Here’s the question:

Why do trans people get to pick and choose their labels, but cisgender people can’t? Isn’t that a double standard?

Regardless of whether the motivation behind this question is to shut trans people down or to truly understand us, it’s based on a common and profound misunderstanding of what it means to be trans.

For anyone who genuinely wants to know the answer (and for fellow trans people dealing with being asked this question), I wrote this for you.

Trans people are correcting a false label

My experience as a trans person is in no way representative of all trans people. There are infinite different ways for a person to be trans. Trans folks can be women whose bodies were labeled “boy” when they were born, or men who were labeled “girl.” They can be folks who deal with gender dysphoria, or experience none whatsoever. They can have no gender, or their gender can vary from day to day. There are many different gender identities, and many different trans experiences.

The thing that unifies us all as “transgender” is that each of us was assigned the wrong gender label. All of us have our own path to correcting that false label.

For some of us, the journey is filled with joy and acceptance for our differences. A trans person may experience being seen, loved, and embraced for the person they truly are, and then come to easily identify labels that describe them more accurately than the wrong one that was put on their birth certificate.

For others, it’s a painful journey with many obstacles. A trans person may find themself surrounded by people who are so adamant about the false label that they refuse to even entertain the idea that the real person they are could even exist—even to a point of forcing them to live as the wrong gender. This is a horrific form of oppression. Historically, it’s been the norm for many people, but we’re making progress to change this.

The trans experience can be either of these, anywhere in between, or something else entirely.

All that to say, transgender people aren’t “choosing” a label, so much as we are correcting the false label that was wrongly forced onto us by a society that has tried to erase our identities (whether intentionally, out of fear and hate—or accidentally, out of well-meaning ignorance).

It’s often a misnomer that trans people are trying to find a label that makes us feel more special and unique. Really, we’re just trying to find a label that feels accurate and true. It’s often hard work to find the label that really fits, because the culture we live in often teaches us that even thinking about this is taboo. The process can take many turns as we go deeper and deeper into understanding aspects of ourselves that much of society doesn’t even think about.

There are many different labels because there are many different kinds of people. The labels exist to describe true experiences, many of which have been isolated and silenced for decades.

Cisgender means your label is already accurate

Cisgender people, in contrast, were labeled with the correct gender when they were born. For example, if a woman is cisgender, the doctor labeled her a girl when she was born, and the doctor was right. This is what makes her cisgender.

Cisgender people have the much less demanding experience of not needing to correct a mislabeling that kicked off their life, because doctors, government, and their friends and family didn’t get it wrong.

This is why they don’t “choose” their gender label. If they needed a different gender label, they could certainly have it, but then they wouldn’t be cisgender. That would make them transgender.
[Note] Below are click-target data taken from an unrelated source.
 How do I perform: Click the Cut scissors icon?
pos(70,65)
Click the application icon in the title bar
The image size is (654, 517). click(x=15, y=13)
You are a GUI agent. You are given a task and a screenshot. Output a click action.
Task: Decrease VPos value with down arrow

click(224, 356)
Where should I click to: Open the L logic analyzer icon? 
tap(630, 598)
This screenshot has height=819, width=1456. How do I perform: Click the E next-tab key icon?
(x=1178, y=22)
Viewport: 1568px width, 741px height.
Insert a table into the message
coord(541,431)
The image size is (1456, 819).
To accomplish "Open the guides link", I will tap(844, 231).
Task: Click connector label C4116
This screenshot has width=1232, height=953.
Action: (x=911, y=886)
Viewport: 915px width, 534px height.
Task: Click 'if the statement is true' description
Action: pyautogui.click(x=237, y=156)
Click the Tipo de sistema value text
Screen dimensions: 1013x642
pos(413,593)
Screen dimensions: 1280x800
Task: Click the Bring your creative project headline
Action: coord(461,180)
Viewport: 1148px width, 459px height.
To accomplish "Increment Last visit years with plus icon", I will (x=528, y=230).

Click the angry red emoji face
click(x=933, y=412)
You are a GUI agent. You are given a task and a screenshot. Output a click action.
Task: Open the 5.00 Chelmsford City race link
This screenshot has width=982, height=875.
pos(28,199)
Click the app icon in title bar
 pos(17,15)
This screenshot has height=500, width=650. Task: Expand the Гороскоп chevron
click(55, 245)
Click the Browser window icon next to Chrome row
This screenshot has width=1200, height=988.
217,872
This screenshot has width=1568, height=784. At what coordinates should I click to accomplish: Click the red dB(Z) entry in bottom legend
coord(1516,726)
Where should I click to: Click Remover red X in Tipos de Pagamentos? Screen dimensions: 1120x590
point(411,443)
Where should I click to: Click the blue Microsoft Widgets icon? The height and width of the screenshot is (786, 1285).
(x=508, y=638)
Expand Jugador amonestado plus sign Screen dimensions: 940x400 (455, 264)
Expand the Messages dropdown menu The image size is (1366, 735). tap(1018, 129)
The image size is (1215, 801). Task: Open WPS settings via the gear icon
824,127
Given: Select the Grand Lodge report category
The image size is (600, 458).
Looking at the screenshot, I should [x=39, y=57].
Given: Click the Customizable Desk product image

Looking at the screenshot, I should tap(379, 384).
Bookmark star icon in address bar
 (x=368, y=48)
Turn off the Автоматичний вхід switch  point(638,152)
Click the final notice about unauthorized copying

In which case, they would then go through the process of soul searching and trying to find the label that really did fit them.

Cisgender isn’t a term transgender people came up with. It’s not a slur. It’s just part of a pair of words that form a dichotomy:

  • Transgender: people whose gender is different from the one they were labeled with at birth
  • Cisgender: people whose gender is the same as the one they were labeled with at birth

The bottom line is this: whether trans or cis, none of us choose our gender. Regardless, it’s important to have an accurate label.

For transgender people, there are more steps we have to take to come by it.